The most significant evaluation development of the past two years. Use a strong LLM to evaluate generated text:

def evaluate_summary(source: str, summary: str) -> dict:
    prompt = f"""Evaluate this summary on a 1-5 scale for each criterion:

    SOURCE: {source}
    SUMMARY: {summary}

    Criteria:
    1. Faithfulness: Does the summary only contain information from the source?
    2. Coverage: Does it capture the key points?
    3. Coherence: Is it well-organized and readable?
    4. Conciseness: Is it appropriately brief without losing meaning?

    Return JSON: {{"faithfulness": n, "coverage": n, "coherence": n, "conciseness": n, "reasoning": "..."}}"""
    
    return call_llm(prompt, model="gpt-4o")

Why It Works

Correlates highly with human judgment (often >0.8 Spearman correlation)
Evaluates nuanced quality dimensions that metrics can’t
Scales without human annotators
Can be customized to specific evaluation criteria

Why It’s Imperfect

Position bias: LLM judges tend to prefer the first option in pairwise comparisons. Mitigate by randomizing order and averaging.

Self-preference bias: Models tend to rate their own outputs higher than other models’ outputs. Use a different model for judging than for generating.

Verbosity bias: Longer responses tend to get higher scores regardless of quality. Explicitly instruct the judge to not favor length.

Inconsistency: The same judge can give different scores to the same text across runs. Average multiple evaluations or use lower temperature.

Best Practices

def robust_llm_evaluation(text_a, text_b, criteria):
    scores = []
    
    # Run both orderings to mitigate position bias
    for ordering in [(text_a, text_b), (text_b, text_a)]:
        score = judge_model.evaluate(*ordering, criteria=criteria)
        scores.append(score)
    
    # Average across orderings
    return aggregate(scores)

Task-Specific Evaluation

Summarization

Faithfulness (factual consistency with source): Most important. Use NLI-based metrics or LLM-as-judge.
Coverage: Does the summary capture all key points? Compare against multiple reference summaries.
Compression ratio: Is the summary actually shorter? (Surprisingly, some models produce “summaries” longer than the input.)

Translation

COMET: Learned metric trained on human quality judgments. State-of-the-art correlation with human evaluation.
chrF: Character-level F-score. Better than BLEU for morphologically rich languages.

Creative Writing

Hardest to evaluate. No reference text exists.

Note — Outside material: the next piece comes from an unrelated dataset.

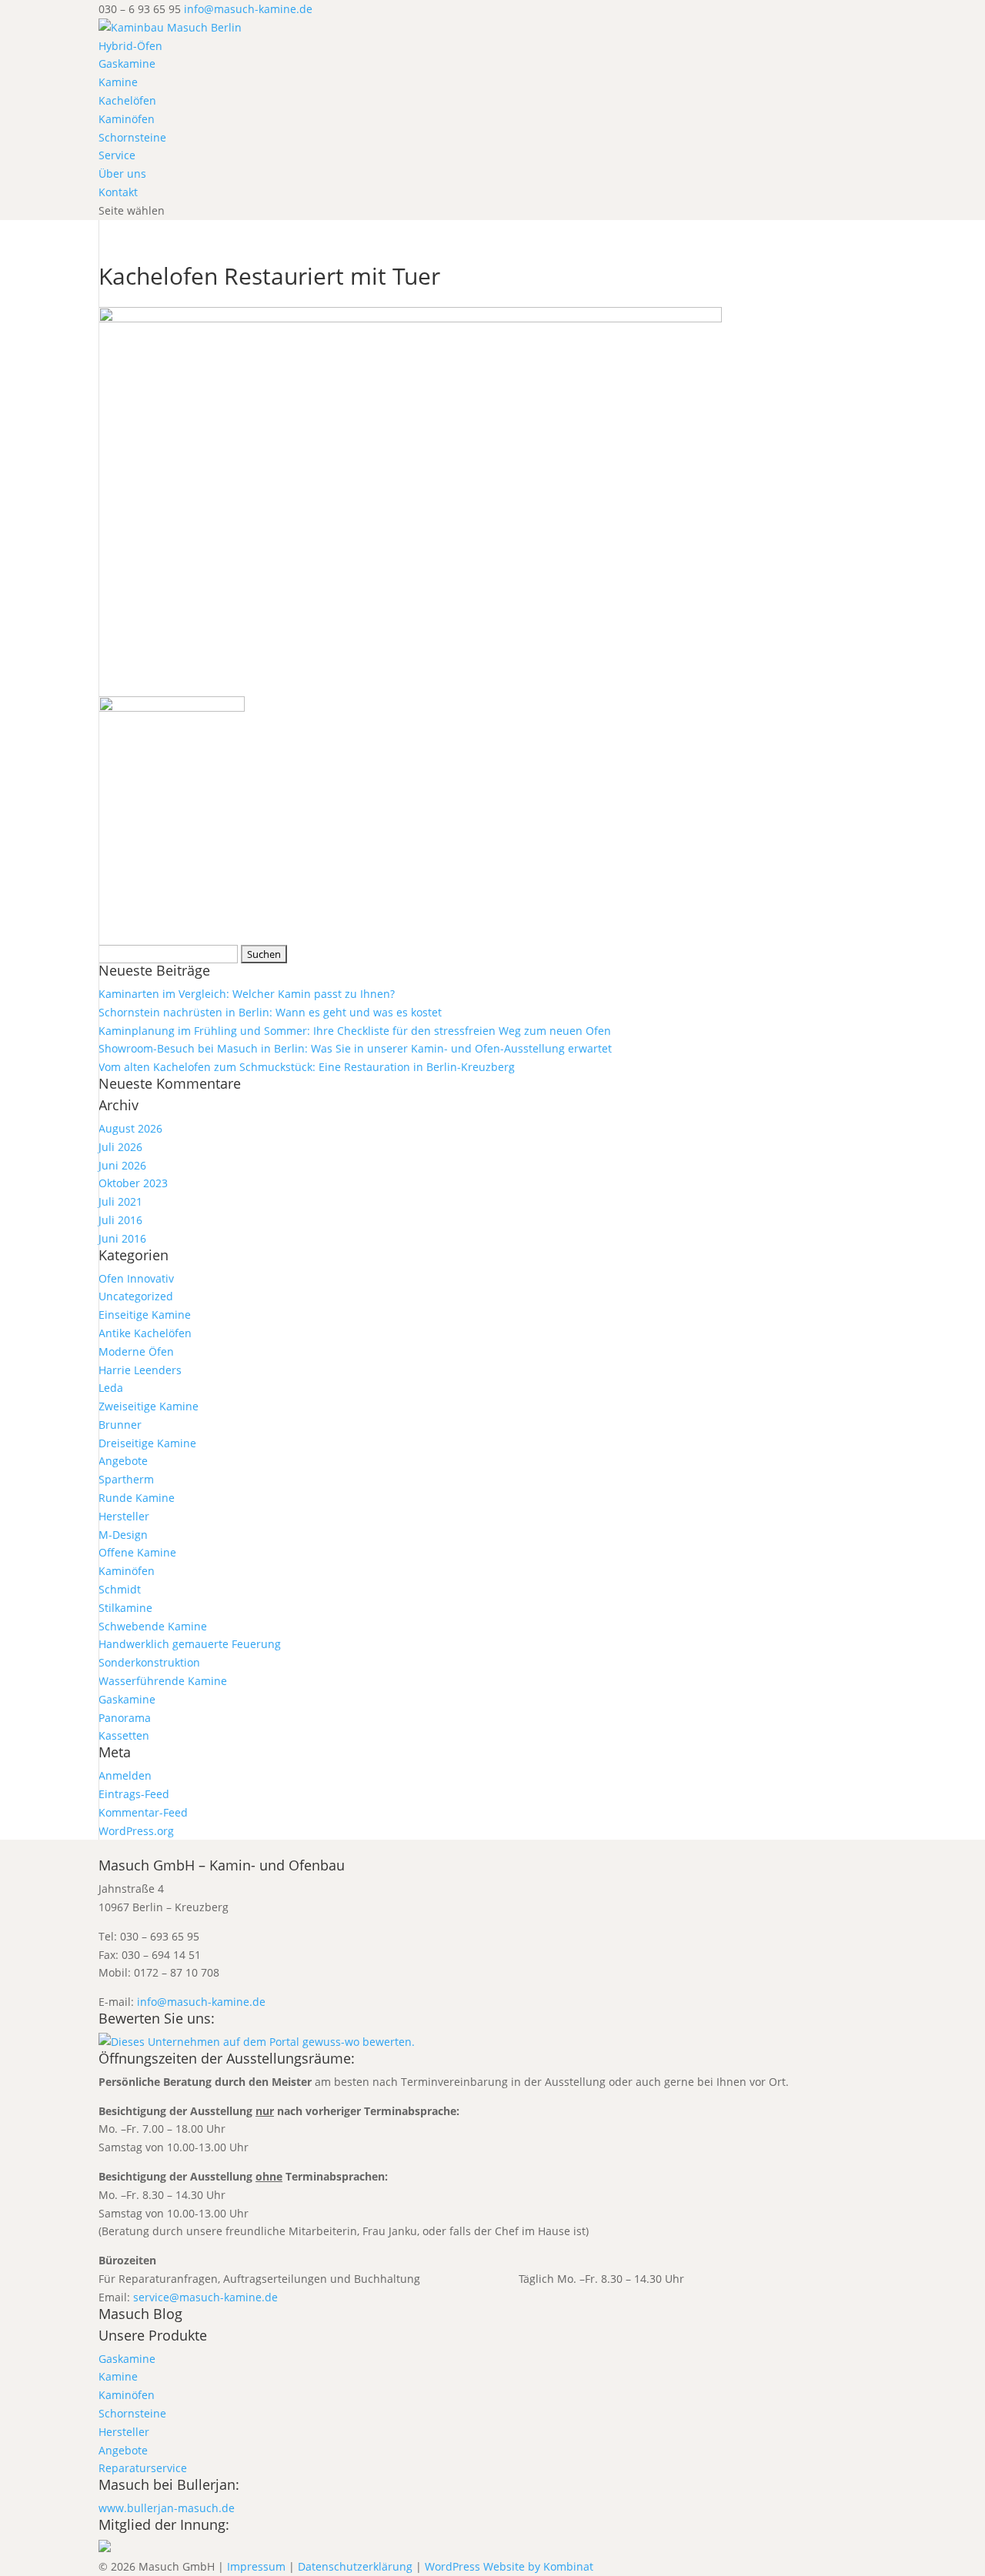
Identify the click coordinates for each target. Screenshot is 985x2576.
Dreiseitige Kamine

Options:

Human evaluation panels with rubrics
LLM-as-judge with creativity-specific criteria
Reader engagement metrics (if deployed)

Code Generation

The easiest: does the code pass the test cases?

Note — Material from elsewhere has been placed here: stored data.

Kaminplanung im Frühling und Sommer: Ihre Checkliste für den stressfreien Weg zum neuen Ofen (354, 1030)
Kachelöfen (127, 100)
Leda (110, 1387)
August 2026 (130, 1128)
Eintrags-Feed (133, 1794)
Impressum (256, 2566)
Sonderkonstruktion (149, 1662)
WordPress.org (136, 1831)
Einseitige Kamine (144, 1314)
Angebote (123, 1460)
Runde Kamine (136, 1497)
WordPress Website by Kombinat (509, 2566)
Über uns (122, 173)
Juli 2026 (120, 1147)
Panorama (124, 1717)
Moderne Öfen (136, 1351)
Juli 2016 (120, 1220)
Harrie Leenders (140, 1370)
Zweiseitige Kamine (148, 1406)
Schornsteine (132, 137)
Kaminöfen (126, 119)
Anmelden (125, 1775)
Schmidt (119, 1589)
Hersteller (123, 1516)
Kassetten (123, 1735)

def evaluate_code(generated_code: str, test_cases: list) -> dict:
    passed = 0
    for test in test_cases:
        try:
            exec(generated_code + "\n" + test['assertion'])
            passed += 1
        except:
            pass
    return {"pass_rate": passed / len(test_cases)}

Building an Evaluation Pipeline

A production-grade evaluation pipeline combines multiple approaches:

class TextEvaluationPipeline:
    def evaluate(self, generated: str, reference: str = None, source: str = None):
        results = {}
        
        # Automated metrics (fast, cheap)
        if reference:
            results['bertscore'] = compute_bertscore(generated, reference)
            results['rouge'] = compute_rouge(generated, reference)
        
        # LLM-as-judge (slower, more nuanced)
        results['llm_judge'] = llm_evaluate(
            generated, source=source,
            criteria=['faithfulness', 'coherence', 'helpfulness']
        )
        
        # Task-specific checks
        results['length_appropriate'] = check_length(generated, target_range)
        results['no_hallucinations'] = check_factuality(generated, source)
        
        return results

The Uncomfortable Truth

No single metric captures text quality. The best evaluation combines:

Automated metrics for fast feedback during development
LLM-as-judge for nuanced quality assessment at scale
Human evaluation for final validation and calibrating your automated methods

The teams that build the best text generation systems are the ones that invest the most in evaluation — not in model architecture.